Wenn Roberto Saviano die Phrase „Wir gehören einander“ verwendet, um über Liebe innerhalb krimineller Organisationen zu sprechen, ist das kein Zufall: Das Verb gehören hat mit Liebe nichts zu tun. Denn Liebe bedeutet Freiheit; es bedeutet, dem anderen zu erlauben, sich langsam zu entfalten und, wie eine Flüssigkeit, die sich perfekt an ihren Behälter anpasst, die Form anzunehmen, die für ihn bestimmt ist, damit wahre Liebe Wirklichkeit werden kann.
Die Journalistin Tonia Mastrobuoni bringt dieses Bild ein, als sie im Kühlhaus in Berlin das Gespräch mit dem Autor beginnt, eine unglaublich schwierige Aufgabe: nämlich eine Welt auf Deutsch zu erklären, die schon auf Italienisch kaum vermittelbar ist. Ehrenkodizes, spezifische Sprache, Regeln, die in Blut geschrieben sind. Kontrolle über Körper. Ein Mann der Ehre kann nicht werden, wer geschiedene Eltern hat, seine Frau betrügt, Prostituierte besucht, Glücksspiele spielt, Drogen konsumiert, homosexuell ist, oder einfach nur liebt und sein Leben lebt.
Das Kino hat den Mafiaboss immer als einen freien Mann dargestellt, selbstbewusst, in der Lage, dank seines Geldes und seiner Macht selbstständig Entscheidungen zu treffen. Als würde er seine Freiheit erst dann verlieren, wenn er ins Gefängnis kommt. In Wahrheit aber existiert Freiheit im Leben eines Mafiosos überhaupt nicht. Denn sein Leben, und das seiner Familie, existiert nicht wirklich: Es wird völlig unterdrückt, um der Macht zu dienen, es ist nur ein kleines Rädchen im Getriebe. Seine Entscheidungen sind von strengen Regeln umgeben, und der Raum innerhalb dieses Käfigs ist eng und erdrückend.
Deshalb darf die Tochter des Mafiosos Condello, genannt „der Supreme“, den Mann, den sie liebt, nicht heiraten, denn Liebe ist in der Mafia nicht erlaubt. Deshalb musste Maria Concetta Cacciola, als ihr Mann wegen Mafia-Verbindungen ins Gefängnis kam, verschwinden, sie wurde gezwungen, Salzsäure zu trinken, weil sie einen anderen Mann liebte. Zu lieben bedeutet, sich hinzugeben, und sich hinzugeben bedeutet, sich der Macht zu entziehen. Es bedeutet zu leben. Doch für die Mafia ist Liebe nutzlos: Das Einzige, was zählt, ist, andere zu zerstören, bevor man selbst zerstört wird, denn in den Augen eines Mafiosos gibt es nur Schwarz und Weiß.
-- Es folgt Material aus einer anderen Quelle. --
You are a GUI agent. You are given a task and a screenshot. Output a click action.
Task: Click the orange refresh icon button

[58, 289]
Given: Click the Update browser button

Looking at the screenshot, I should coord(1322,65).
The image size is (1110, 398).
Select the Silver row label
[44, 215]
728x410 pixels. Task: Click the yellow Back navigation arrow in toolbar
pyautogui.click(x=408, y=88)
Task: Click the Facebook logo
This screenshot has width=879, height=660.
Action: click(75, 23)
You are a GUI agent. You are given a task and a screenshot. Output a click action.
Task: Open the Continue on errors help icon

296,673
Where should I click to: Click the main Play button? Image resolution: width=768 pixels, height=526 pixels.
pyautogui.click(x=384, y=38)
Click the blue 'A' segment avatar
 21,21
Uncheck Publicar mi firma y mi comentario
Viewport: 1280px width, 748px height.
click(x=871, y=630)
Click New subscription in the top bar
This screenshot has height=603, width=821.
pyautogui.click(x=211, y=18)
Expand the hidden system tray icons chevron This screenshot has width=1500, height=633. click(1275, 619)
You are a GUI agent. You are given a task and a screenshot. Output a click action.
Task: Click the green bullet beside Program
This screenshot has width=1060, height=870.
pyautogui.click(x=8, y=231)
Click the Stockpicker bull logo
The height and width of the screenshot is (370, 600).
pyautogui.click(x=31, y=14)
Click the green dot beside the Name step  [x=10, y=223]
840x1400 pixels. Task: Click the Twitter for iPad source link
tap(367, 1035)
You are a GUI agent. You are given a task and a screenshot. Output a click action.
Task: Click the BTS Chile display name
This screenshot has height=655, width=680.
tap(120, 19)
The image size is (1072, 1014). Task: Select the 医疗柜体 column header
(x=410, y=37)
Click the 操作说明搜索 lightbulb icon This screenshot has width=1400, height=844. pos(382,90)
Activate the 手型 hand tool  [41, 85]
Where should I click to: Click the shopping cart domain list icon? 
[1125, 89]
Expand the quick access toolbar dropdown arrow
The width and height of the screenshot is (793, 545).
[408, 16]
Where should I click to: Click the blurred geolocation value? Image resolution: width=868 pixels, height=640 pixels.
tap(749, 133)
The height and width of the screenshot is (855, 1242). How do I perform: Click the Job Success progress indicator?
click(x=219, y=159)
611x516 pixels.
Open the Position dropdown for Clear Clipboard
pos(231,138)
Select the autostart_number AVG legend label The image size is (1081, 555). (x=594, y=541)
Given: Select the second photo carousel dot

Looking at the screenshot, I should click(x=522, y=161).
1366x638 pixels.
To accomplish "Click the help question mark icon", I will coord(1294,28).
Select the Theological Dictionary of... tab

Und wenn wir das Böse als bloße Zuschauer betrachten, durch die Geschichten, die Saviano uns seit Jahrzehnten erzählt, dann sind auch die Protagonisten der Mafia nur Zuschauer ihres eigenen Lebens, ohne es jemals wirklich zu leben. In der Mafia gibt es keine Freiheit. Es gibt kein Individuum. Und von Liebe, ganz zu schweigen.
Doch Saviano erinnert uns daran, dass das Böse nicht so weit entfernt ist, wie wir denken. Wir finden es in den kapitalistischen Strukturen, in denen wir bis zum Hals stecken, Strukturen, die aus genau demselben Grund so mächtig und unantastbar sind wie die Mafia: Sie folgen strengen Regeln und festen Codes, die Emotionen und individuelle Unterschiede ignorieren und einzig der Macht dienen.
Wenn wir uns also umsehen, erkennen wir, dass es nicht ausreicht, Mafiosi vor Gericht zu bringen, um die Mafia-Mentalität auszurotten. Denn sie ist tief in unseren Institutionen, unseren Regierungen, unseren Häusern und unseren Arbeitsplätzen verwurzelt.
Hier müssen wir ansetzen, um Dinge zu verändern: Nicht das Böse als passive Zuschauer betrachten, als wäre es eine ferne Welt, die uns nicht betrifft, sondern es in unserer eigenen Welt erkennen und ihm mit kritischem Denken und Mut entgegentreten.
Denn kriminelle Organisationen sind nur der extremste und brutalste Ausdruck eines Kapitalismus, der längst unser Denken durchdrungen hat, lange bevor wir es überhaupt bemerkt haben.